The JSON files are designed for use with a review UI — they allow manual inspection and adjustment of detections and redaction boundaries before final output is committed.

## Detection Labels

Labels detected across all models (availability depends on model size):

| Label | Models | Description |
|-------|--------|-------------|
| KEY_ICON | all | West key cite icons |
| DIVIDER | all | Opinion section dividers |
| PAGE_HEADER | all | Running headers |
| CASE_CAPTION | all | Opinion title/parties |
| FOOTNOTES | all | Footnote sections |
| HEADNOTE_BRACKET | all | Bracketed headnote markers |
| CASE_METADATA | all | Court, date, counsel info |
| CASE_SEQUENCE | all | Docket/case sequence numbers |
| PAGE_NUMBER | all | Page numbers |
| STATE_ABBREVIATION | all | State abbreviation markers |
| IMAGE | all | Photos, charts, diagrams |
| HEADNOTE | all | Headnote text |
| BACKGROUND | all | Background/procedural history region |
| SYLLABUS | all | Supreme Court syllabus sections |
| EDITORIAL | medium, large | Editorial notes |
| JUDGES | medium, large | Judge name blocks |
| TEXT_COLUMN | medium, large | Column boundaries |
| DOCKET | large | Docket number regions |
| DATE | large | Decision date regions |
| COURT | large | Court name regions |
| CITATION | large | Reporter citation regions |

## Margin Cleanup

After redaction, Blackletter automatically white-outs scan artifacts in page margins using the PDF text layer to find content boundaries.

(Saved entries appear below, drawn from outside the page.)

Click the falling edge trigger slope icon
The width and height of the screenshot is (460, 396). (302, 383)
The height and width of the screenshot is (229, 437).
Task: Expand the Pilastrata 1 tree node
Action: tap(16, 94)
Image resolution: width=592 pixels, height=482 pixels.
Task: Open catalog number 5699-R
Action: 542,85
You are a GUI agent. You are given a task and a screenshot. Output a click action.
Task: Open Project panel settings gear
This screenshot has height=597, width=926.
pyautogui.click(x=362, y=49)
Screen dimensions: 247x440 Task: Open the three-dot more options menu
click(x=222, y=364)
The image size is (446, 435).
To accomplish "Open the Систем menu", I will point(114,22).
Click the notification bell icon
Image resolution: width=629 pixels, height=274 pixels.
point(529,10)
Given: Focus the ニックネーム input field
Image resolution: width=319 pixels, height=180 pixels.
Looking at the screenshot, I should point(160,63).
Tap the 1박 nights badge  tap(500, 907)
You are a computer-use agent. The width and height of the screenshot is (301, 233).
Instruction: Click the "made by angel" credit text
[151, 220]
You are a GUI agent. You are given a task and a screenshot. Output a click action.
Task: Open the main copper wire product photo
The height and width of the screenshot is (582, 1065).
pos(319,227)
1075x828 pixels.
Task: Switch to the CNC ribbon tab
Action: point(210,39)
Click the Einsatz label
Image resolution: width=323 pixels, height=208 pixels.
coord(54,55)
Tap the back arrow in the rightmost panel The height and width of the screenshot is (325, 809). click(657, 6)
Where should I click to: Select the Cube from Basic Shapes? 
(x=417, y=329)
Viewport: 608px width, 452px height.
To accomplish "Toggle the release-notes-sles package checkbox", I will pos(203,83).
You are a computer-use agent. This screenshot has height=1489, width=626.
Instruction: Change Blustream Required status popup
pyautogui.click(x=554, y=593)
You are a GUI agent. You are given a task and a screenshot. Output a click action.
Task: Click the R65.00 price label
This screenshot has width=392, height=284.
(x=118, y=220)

Pages with narrow text spans (appendices, image pages) are skipped automatically.

## Requirements

- Python 3.12+
- Tesseract OCR (for image-only PDFs)

Install tesseract:
```bash
# macOS
brew install tesseract

# Ubuntu/Debian
sudo apt install tesseract-ocr
```

## License

GNU Affero General Public License v3

## Contributing

Contributions welcome!